Pourquoi on a peur d'improviser
Parce qu'improviser, c'est accepter de ne pas savoir où on va. C'est lâcher le contrôle. Et lâcher le contrôle, pour la plupart d'entre nous, c'est terrifiant.
On préfère répéter, copier, imiter. Au moins, on sait ce qui va se passer. Mais ce faisant, on passe à côté de l'essentiel : l'improvisation n'est pas un risque, c'est un retour à soi.

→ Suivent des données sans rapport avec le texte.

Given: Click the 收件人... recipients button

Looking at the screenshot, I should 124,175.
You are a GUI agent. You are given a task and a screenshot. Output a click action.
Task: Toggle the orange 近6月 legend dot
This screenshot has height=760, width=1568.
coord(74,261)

Ce n'est pas de la technique, c'est de l'honnêteté
Quand tu improvises, tu ne cherches pas la "bonne" note. Tu cherches ta note. Celle qui correspond à ce que tu ressens, là, tout de suite. Pas celle que le manuel te dicte. Pas celle que ton prof attend. La tienne.
« Improviser, ce n'est pas inventer. C'est laisser sortir ce qui est déjà là. »
Comment commencer
Pas besoin de connaissances musicales. Pas besoin de talent. Juste besoin d'écoute :
- Fais un son. N'importe lequel. Le premier qui vient.
- Écoute-le. Vraiment. Sens où il vibre dans ton corps.
- Change-le. Juste un peu. Plus aigu, plus grave, plus doux, plus fort.
- Laisse-le évoluer. Ne décide pas. Suis.
Tu n'inventes rien. Tu découvres.
L'improvisation comme miroir
Quand tu improvises, tu entends des choses que tu ignorais savoir. Des couleurs que tu ne pensais pas avoir. Des rythmes qui sont les tiens, pas ceux d'un métronome.
C'est pour ça que l'improvisation fait partie intégrante de l'accompagnement. Ce n'est pas un exercice musical. C'est un exercice de présence.
En résumé : Improviser, ce n'est pas risquer de se tromper. C'est accepter de se découvrir. Laisse sortir. Écoute. Suis.